Stocks of public sector banks, which have been facing a sharp decline for some time, may also see action in the next trading session. Amidst the ongoing decline in stocks due to pressure on valuation, NSE has announced that all government companies will come under the purview of measures set for additional surveillance. Till now, government companies were kept out of the purview of the exchange's surveillance conditions. SEBI said in its release that to provide stability to the market and protect the interests of investors, SEBI and the exchange have been taking pre-determined surveillance measures from time to time. Now public sector undertaking companies will also be brought under their purview.
What did NSE say
The stock market said in its release that under the current framework, public sector undertaking companies will also come under the purview of Long Term Additional Surveillance Measures (LT-ASM), Short Term Additional Surveillance Measures (ST-ASM), Graded Surveillance Measures (GSM), and Enhanced Surveillance Measures (ESM). According to the exchange, a meeting was held on Friday in this regard and this decision was taken.

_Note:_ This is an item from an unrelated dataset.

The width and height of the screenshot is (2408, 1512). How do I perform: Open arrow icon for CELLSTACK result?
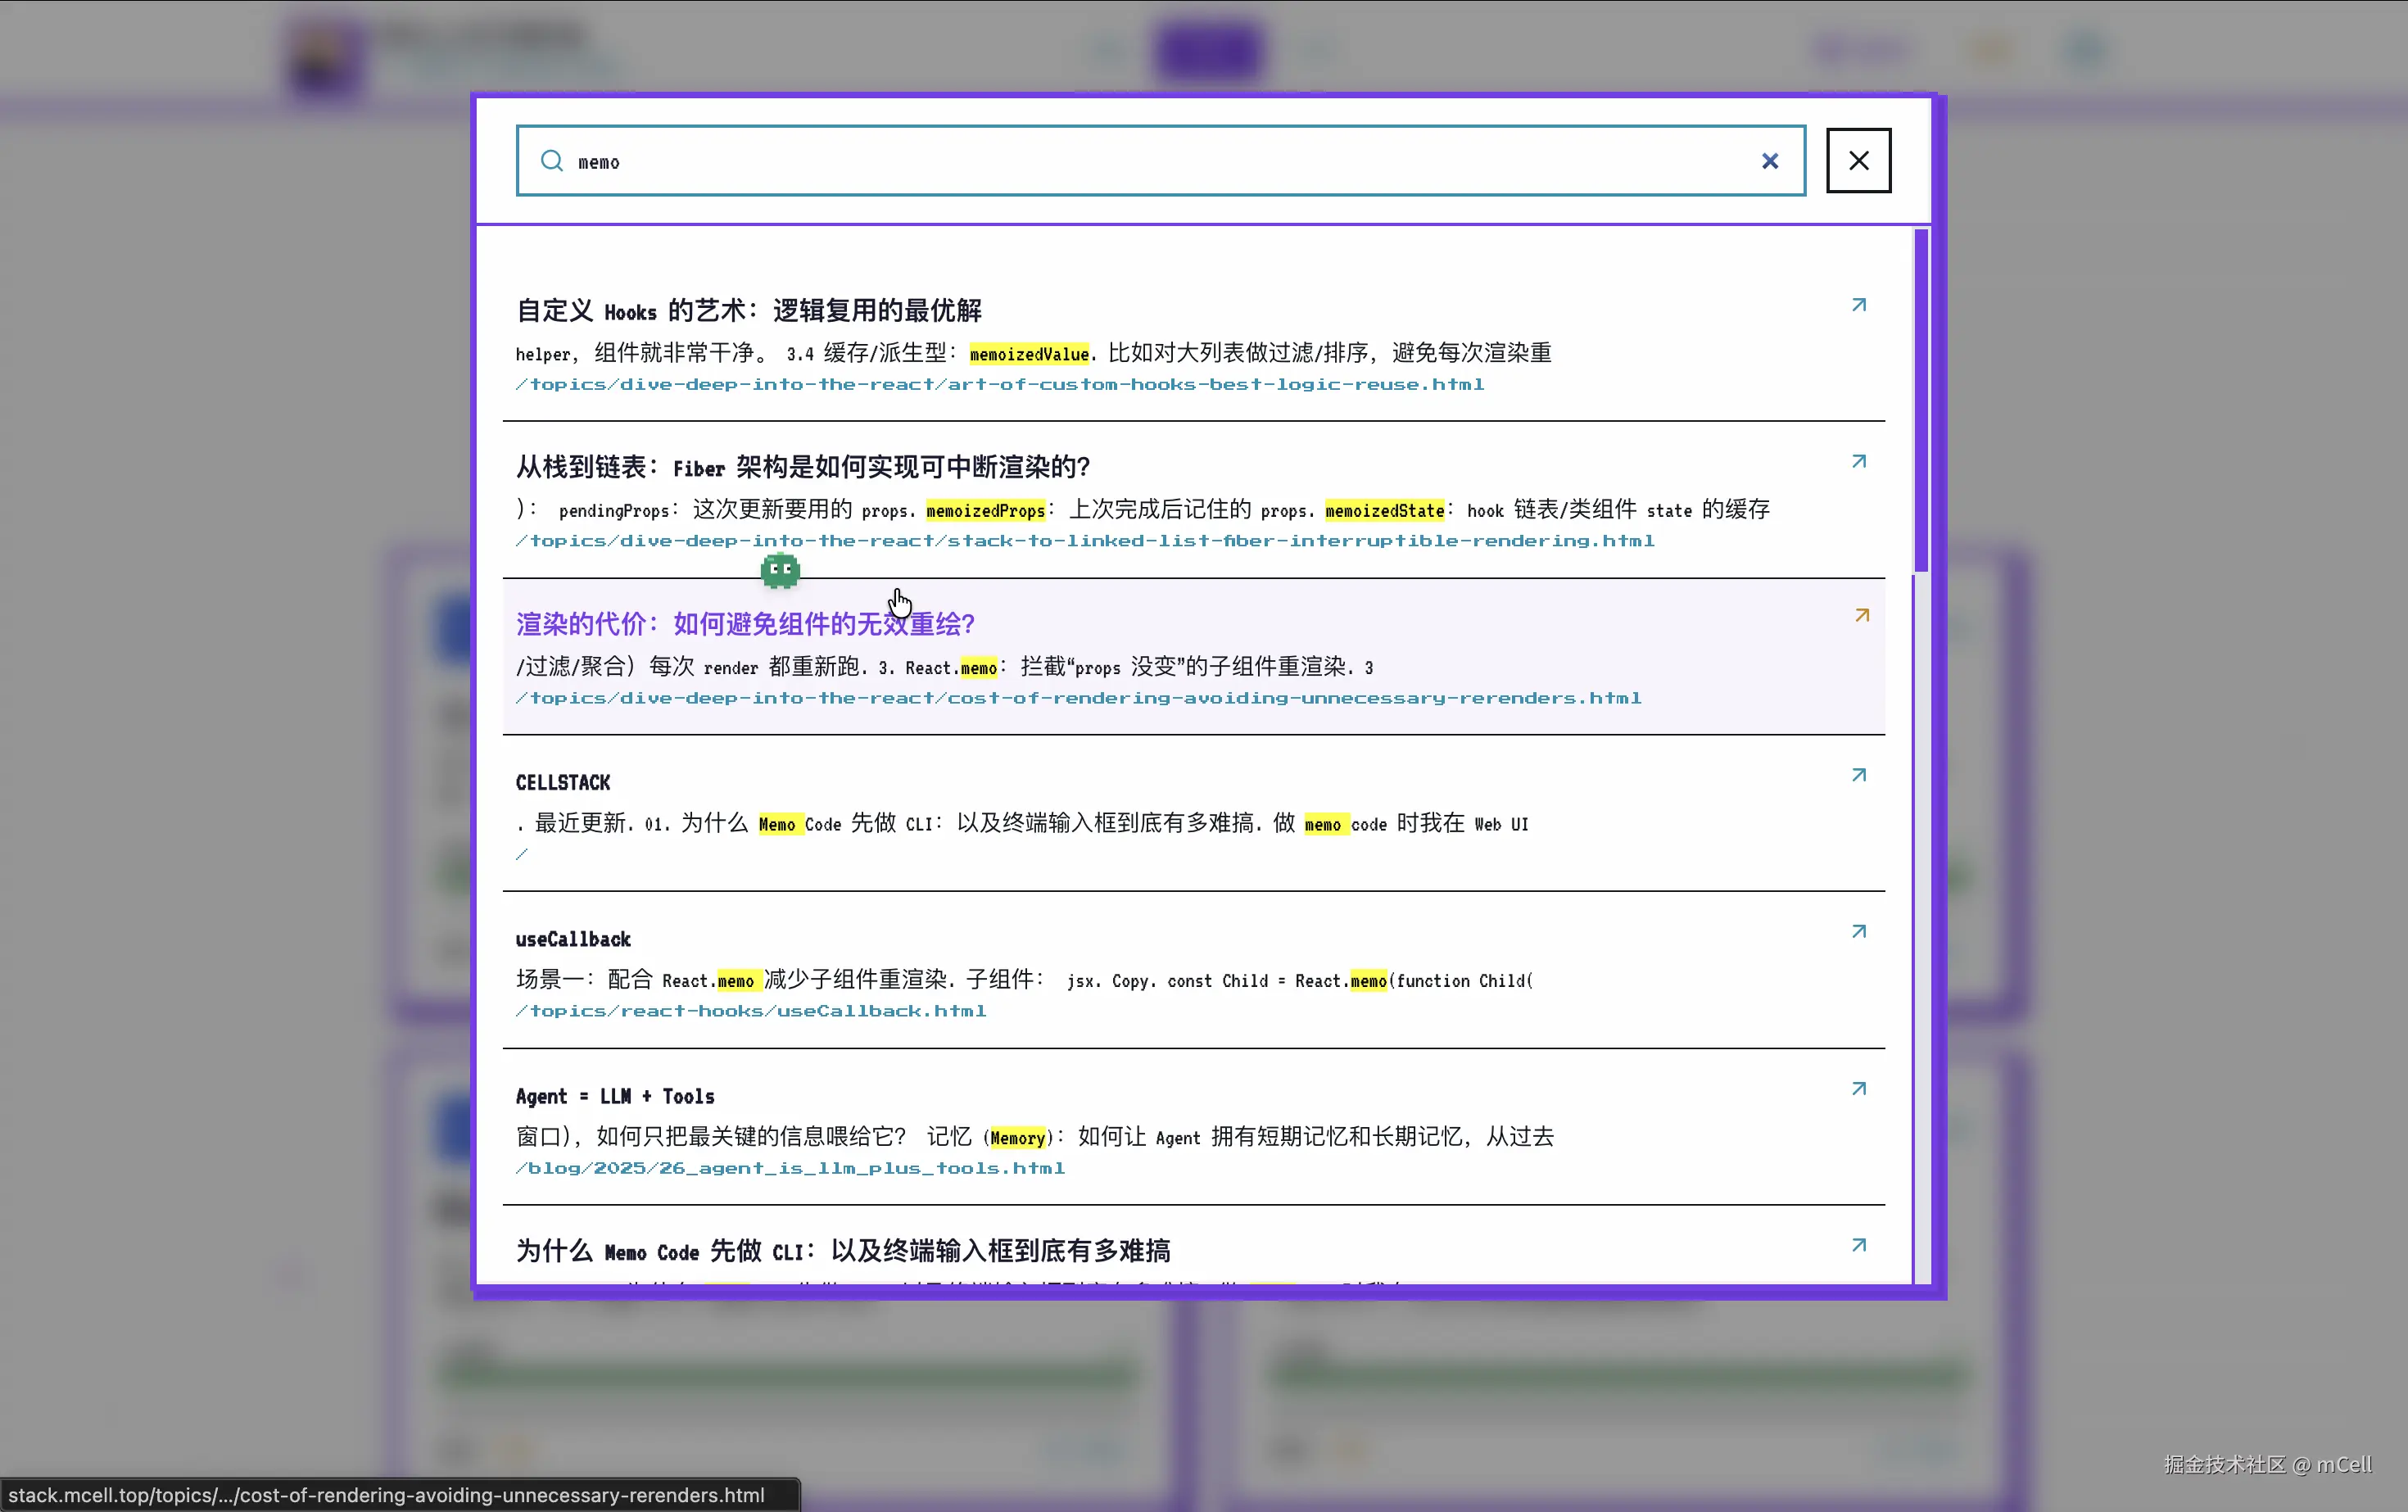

The revised framework will come into effect from 23 September 2024. According to the exchange, it has its own mechanism to keep a constant watch on the business in the interest of investors and steps are taken from time to time for monitoring. However, sometimes additional movement is seen in a stock, additional steps are implemented to keep an eye on it and control volatility. Such stocks are kept in ASM, GSM or EMM, different rules apply to them, the purpose of which is to identify any unexpected situation in time and take steps in the interests of investors. Sharp fluctuations in the stock of government companies There has been a sharp fluctuation in the stock of government companies in the recent past. Until some time ago, PSUs were at the forefront of the stock market rally. However, in the last 2 months, the stocks of government companies have fallen by 20 to 40 percent from their highest levels. At the same time, the Nifty PSE index has fallen by 10 percent from its peak and the market cap of the PSE index has slipped by Rs 4 lakh crore.